In April my eyes will be 76 years old. When I was 27 years old in Recon training I had to qualify with the M1911 minimally as Sharpshooter . I did that. I did that by practicing with the guns as it was issued to me. I learned a bit of edge from a firearms instructor about using iron sights. Well mY are plastic sights today, but you get the idea.
The edge came from forgetting about the miriad of technical challenges sightings a pistol. This is what I was taught.
See the target.
Place the front sight on the strike zone.
Quickly raise up the rear sights to acquire the front sight.
Do not try to be perfect because it can get you killed.
Once the front sight is on target just get the rear sight close to where it should be and pull the trigger.
No, you will not get ten points for the hit, but you will really hurt the bad guy. A couple more rounds that way will end his pain.
Ok, that sounds simplistic, I know. However, combat and therefore close quarter self defense gunfighting are not target practice. They are practical keep alive measures
after four tours in Nam using both long and hand guns, I can testify that you stay alive by hitting the enemy whether you kill him or not. He is going to do just what I explained. If you worry about precision aiming, you will lose the fight.

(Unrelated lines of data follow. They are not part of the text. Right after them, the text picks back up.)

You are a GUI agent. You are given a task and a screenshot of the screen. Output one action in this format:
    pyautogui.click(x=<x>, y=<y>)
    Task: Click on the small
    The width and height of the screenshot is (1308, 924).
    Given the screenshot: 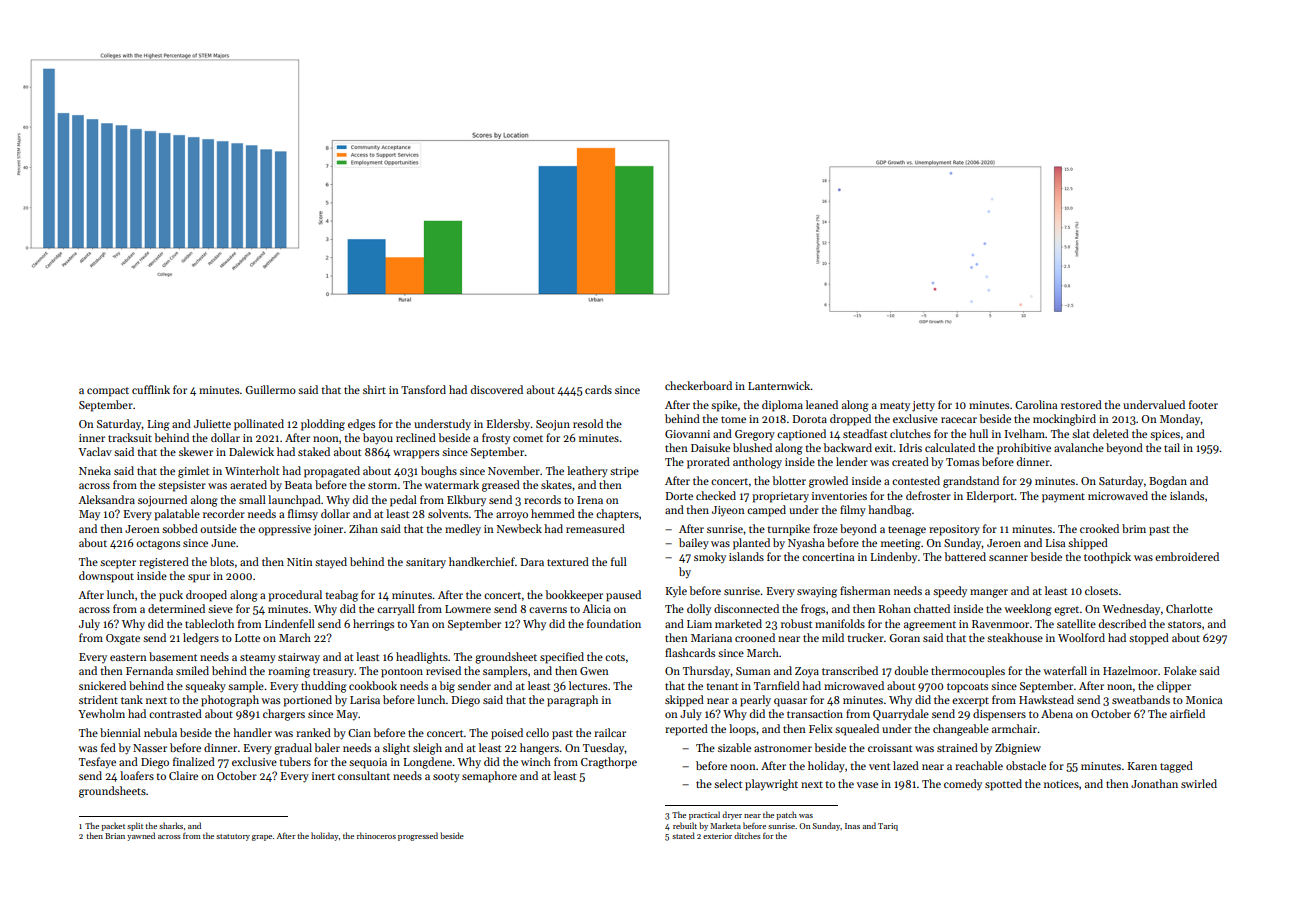 What is the action you would take?
    pyautogui.click(x=252, y=499)
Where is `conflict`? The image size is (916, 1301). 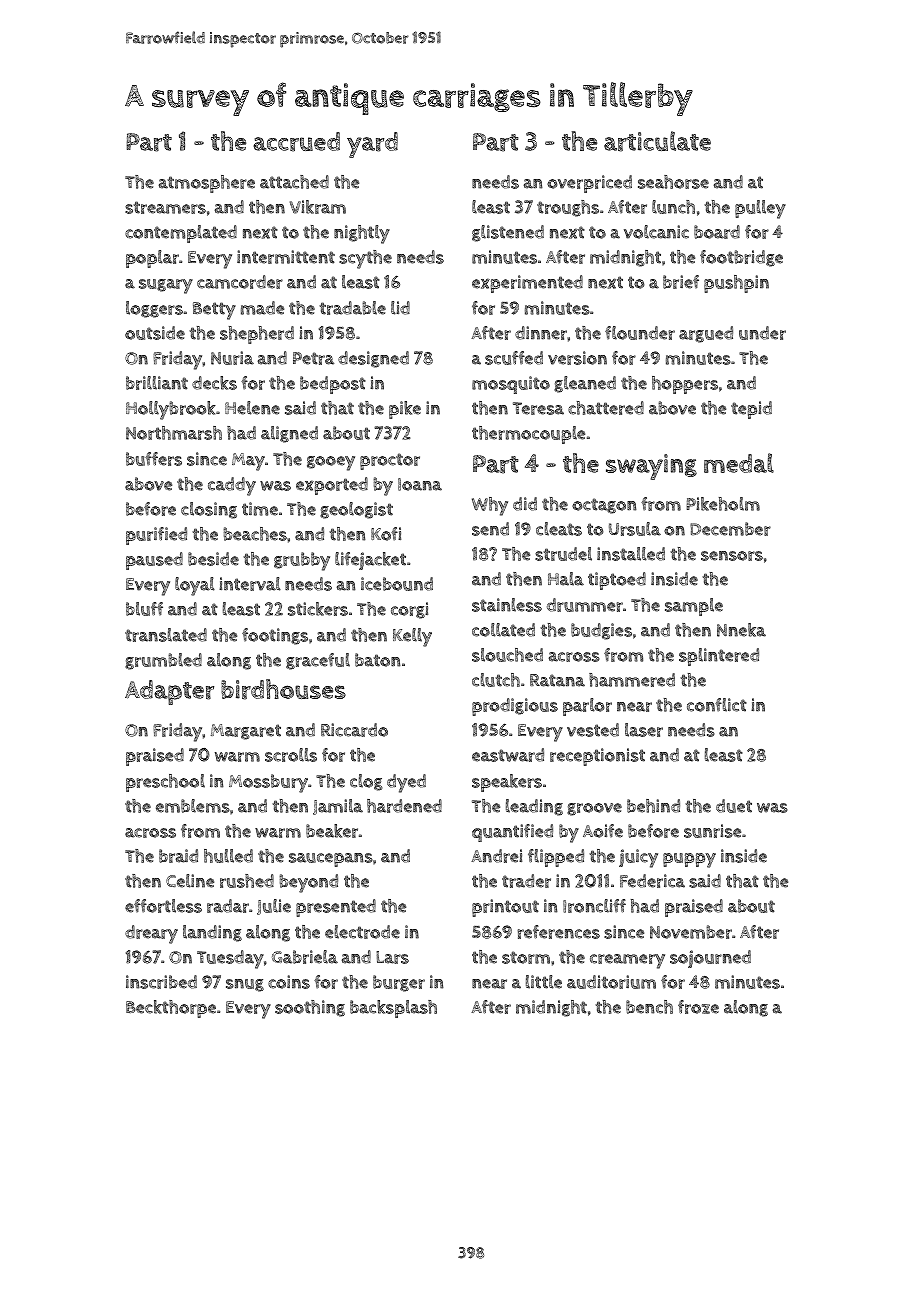 conflict is located at coordinates (717, 705).
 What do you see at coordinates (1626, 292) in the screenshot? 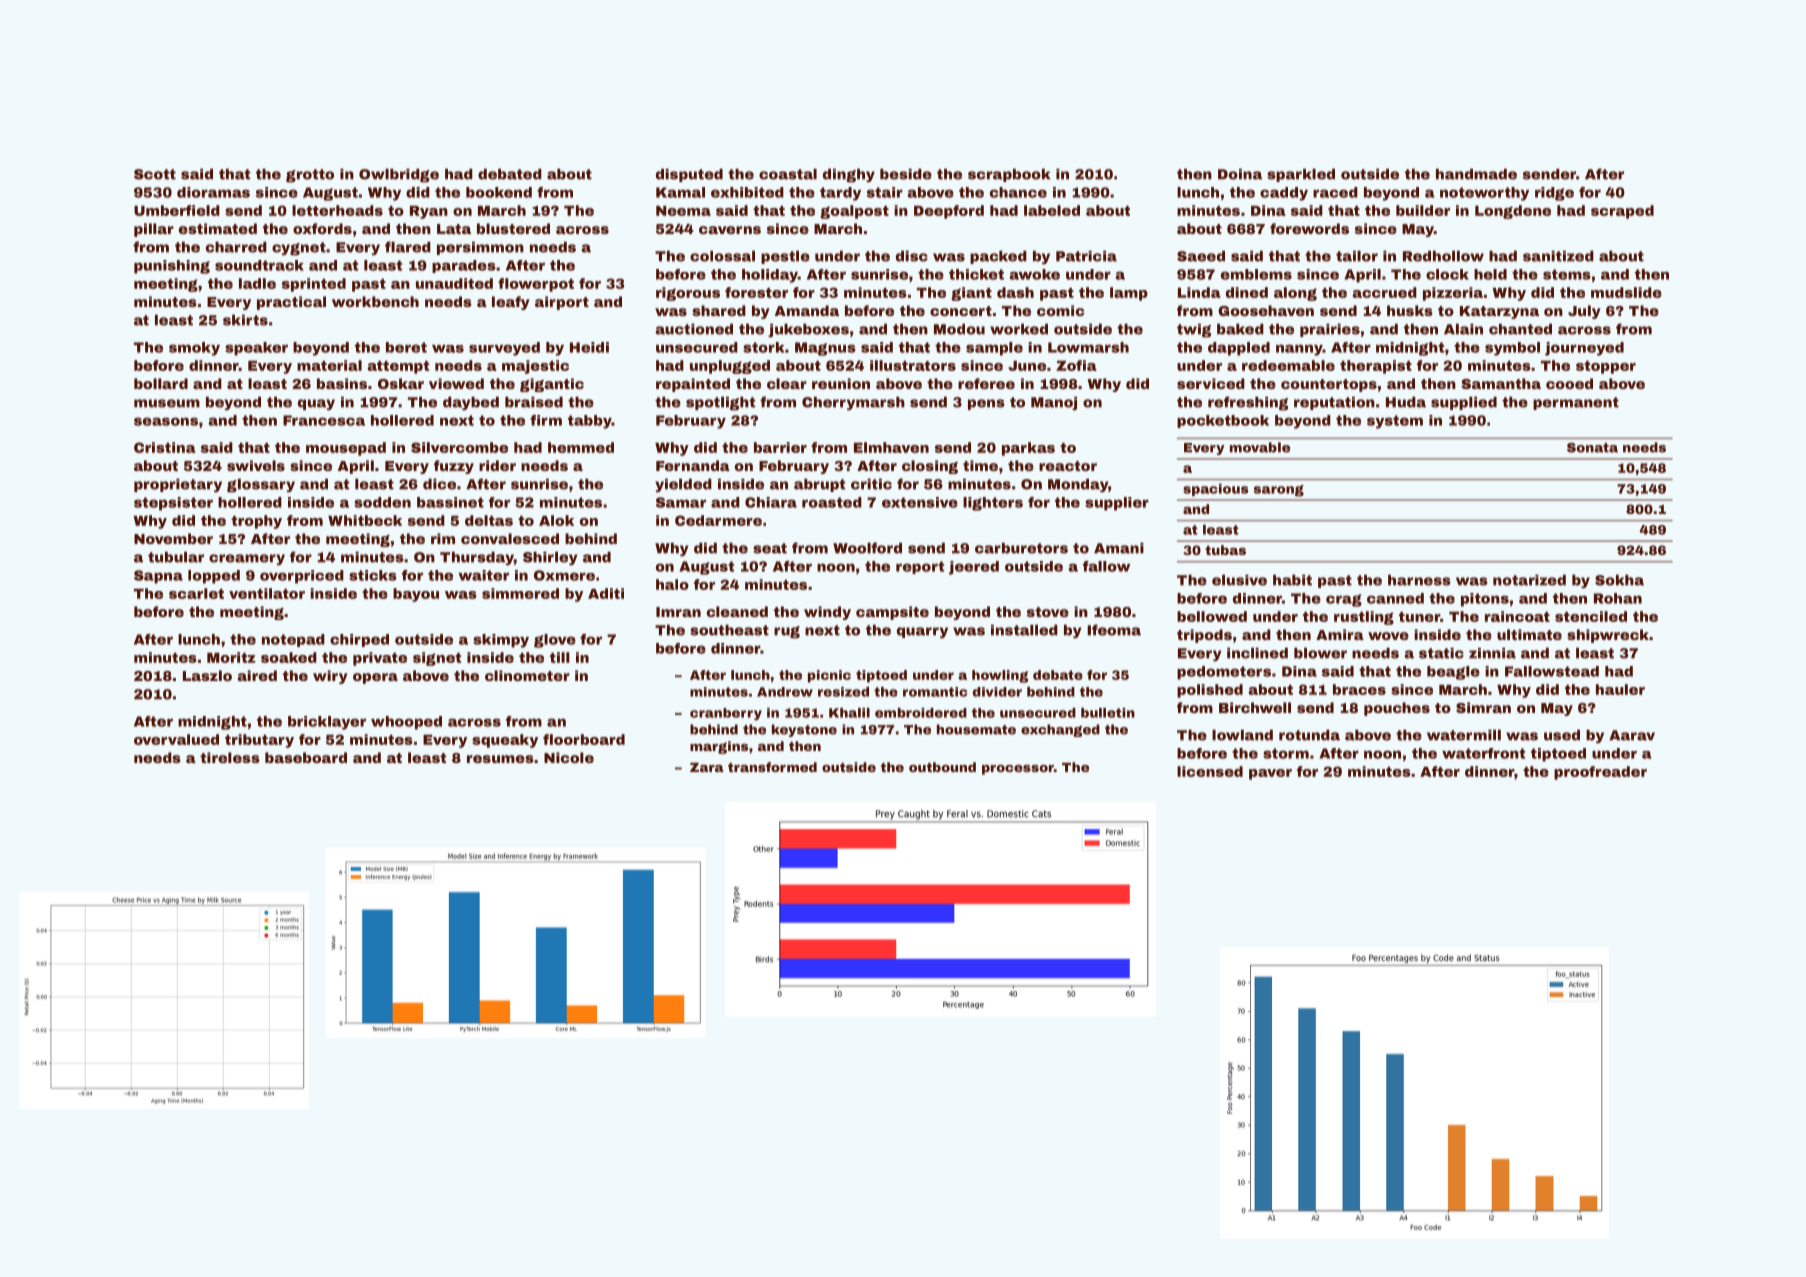
I see `mudslide` at bounding box center [1626, 292].
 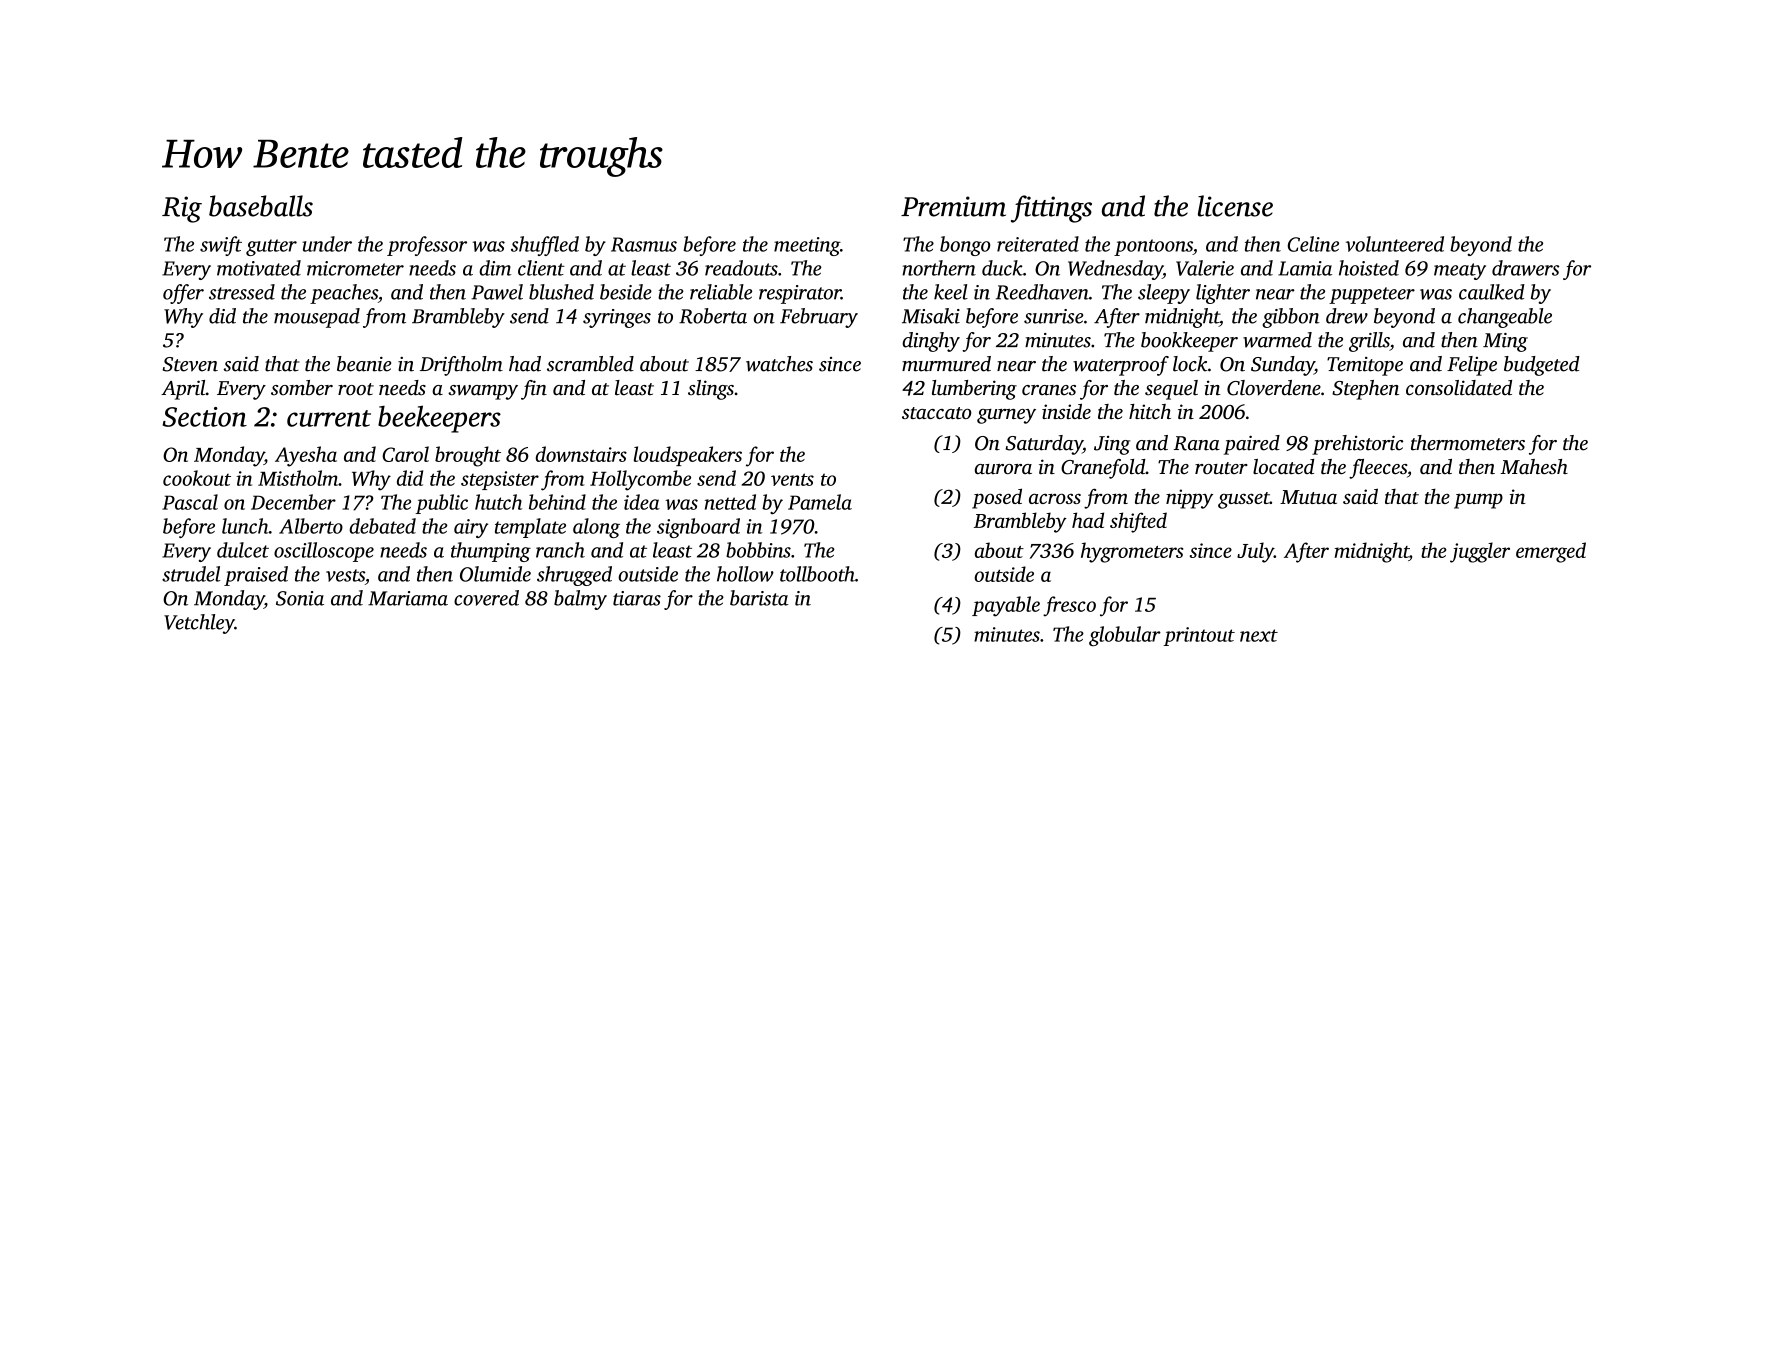 What do you see at coordinates (298, 478) in the image?
I see `Mistholm` at bounding box center [298, 478].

None of what I wrote above applies to target shooting. Of course targets are not shooting at you. The simple rule for, gunfight is to hit the enemy anyway you can as often as you can. If I had not come to understand that my 76 year old eyes would never have made it past 32. It was from 28 to 32 that I had to use the M1911 often. Killing paper or steel is not like killing people who shoot back. She that happens forget theory and hit the bad guy anyway you can while keeping your head down.